Philip Roy’s young adult novel, Blood Brothers In Louisbourg (CBU Press), is a swiftly told, exciting, informative read that will also appeal to older readers (as it did for me).
Two young men of very different characters find their lives intersecting at the Fortress of Louisbourg in the spring of 1744 as tension between France and England intensifies on the road to war. The boys, as the reader soon becomes aware, share the same father, a military engineer who helped build the fortress and cannot wait for the coming conflict and the glory it will bring to his career. He wants his sensitive, educated son, Jacques, to follow in his footsteps but all Jacques wants to do, much to his father’s growing frustration, is to play his violoncello and read Voltaire.
Jacques is forced to accompany his father to the New World and become a soldier, keeping a cold lonely midnight post on the Fortress battlements. There he sees a young, armed Mi’kmaw warrior scale the outer wall of the fortress and disappear into the town, obviously searching for something or someone. Jacques is duty-bound to report what he sees but, for some reason he can’t explain, he doesn’t.

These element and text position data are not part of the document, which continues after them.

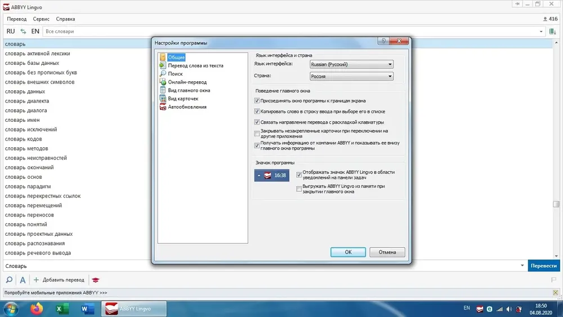Select 'Вид карточек' settings category
Image resolution: width=563 pixels, height=317 pixels.
(x=183, y=99)
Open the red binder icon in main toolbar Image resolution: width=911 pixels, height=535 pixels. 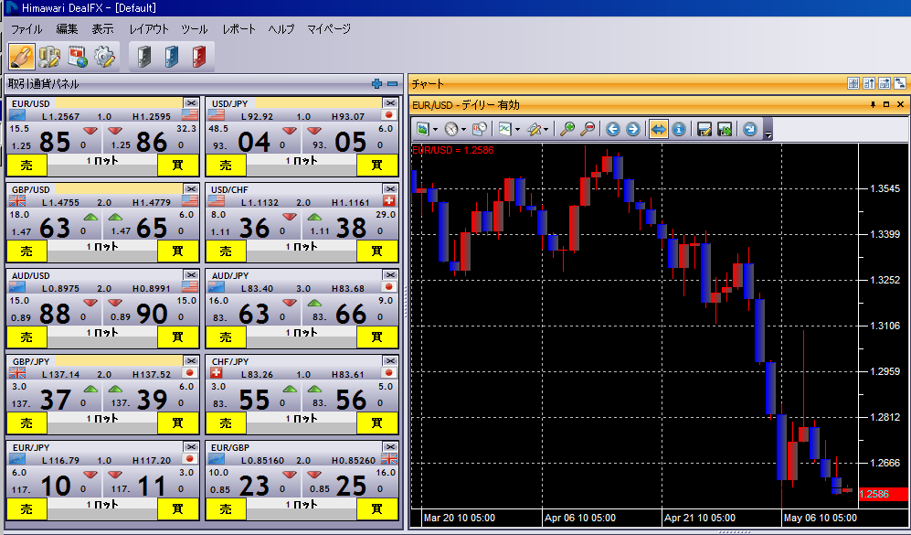tap(198, 57)
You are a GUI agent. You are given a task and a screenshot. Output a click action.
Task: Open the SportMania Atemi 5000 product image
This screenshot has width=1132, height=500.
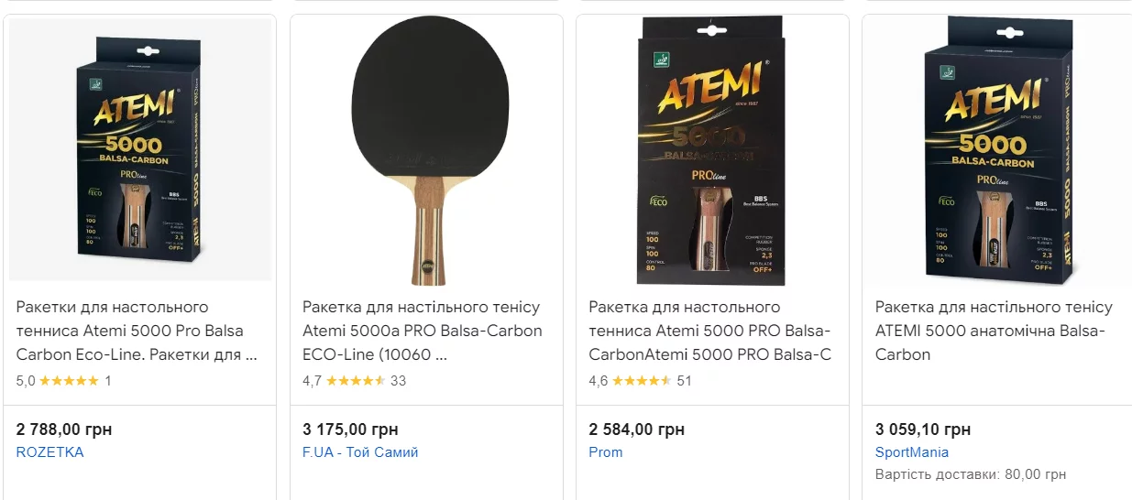[x=997, y=151]
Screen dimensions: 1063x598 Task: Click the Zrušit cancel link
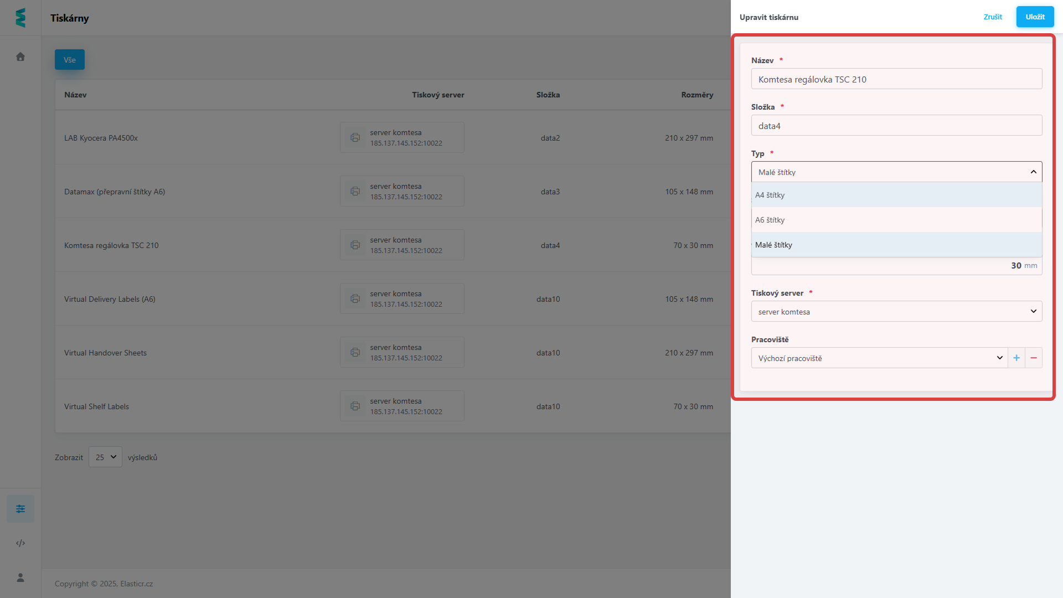[x=993, y=17]
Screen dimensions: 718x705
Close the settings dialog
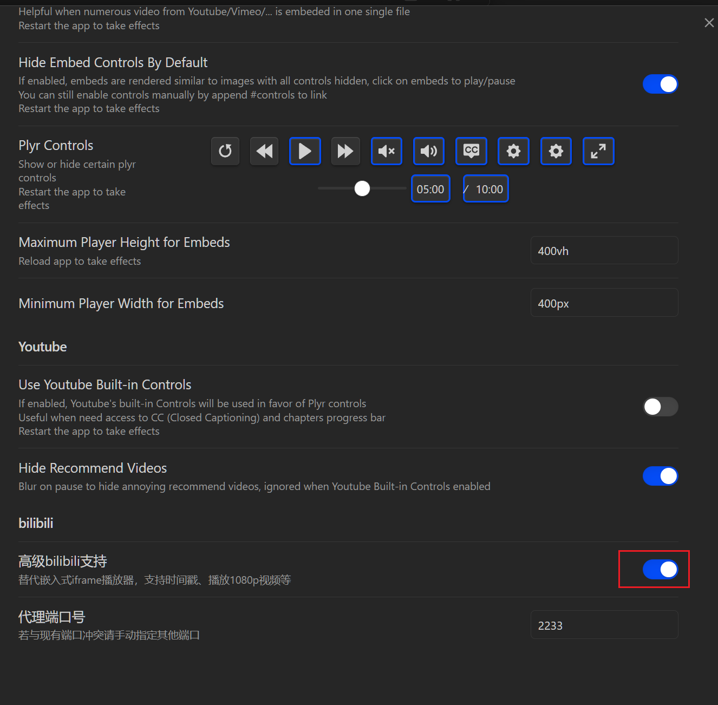[709, 23]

Two Feathers, the warrior, is searching for his father: a “bluecoat” as he refers to the French. Led by spirit guides and with the pendant given to his mother by his father, Two Feathers is sure he will recognize the man when he sees him. During the course of his investigations, Two Feathers encounters Celestine, the daughter of a wealthy merchant, and they develop a friendship without knowing that Jacques has also developed feelings for the young woman while giving her music lessons.
Roy writes economically but with sensitivity and a strong visual sense: highlights are a joyously rowdy musical soiree in an Acadian village, a futile and deadly skirmish between French and British troops, and the climactic siege of Louisbourg, which is conveyed in a blur of first person impressions.
The book switches from the point of view of his two young heroes with Jacques’s side told in the first person and Two Feathers’ in the third, occasionally, allowing the reader to see the same event through two sets of eyes. Roy has a firm grasp of the history and culture of his setting but, as related by his brace of protagonists, the novel has an immediacy and freshness that never threatens to bog down his story.
Of course, there are abundant ironies in Roy’s framing of his story. The French build an impregnable fortress with one blind spot they refuse to acknowledge (the same mistake the British will make almost 200 years later at Hong Kong) and that leads to their defeat. Jacques is a decent, liberal-minded young fellow but lacks the actual physical courage to follow through on his good intentions. The capriciousness and lack of political will of the French monarchy will eventually lead to the Revolution that will bloodily bring about the ideals Jacques cherishes.
Two Feathers, who at one point has thrilling one-on-one combat with a bear, is exactly the son Jacques’ father wants, but he is never going to be the son his father will ever likely claim as his own. And the woman he loves will lose him to the debt he owes to what he recognizes as his people: The Metis, whom he explains as “We are of both, and we are neither. We are something new.”
Roy was born and raised in Antigonish, and, at one time, hoped to follow a musical career. After teaching high school on the island of Saipan in Micronesia, he returned to Nova Scotia and began his writing career with Submarine Outlaw, the first in a series of six novels (so far).
Roy, in an autobiographical note, explains his family origins as a French settler and a Maliseet woman. “Now, we have the leisure to look back on them and study, write about them, dramatize them,“ Roy says about his ancestors and their contemporaries, “yet behind the dramas that we create are individuals who really stood here in this place and made a claim upon it. The longer one contemplates this, the more remarkable it becomes.”
Roy’s novel is remarkably entertaining for any reader, and for this summer season would make a great read to take to the beach or bungalow.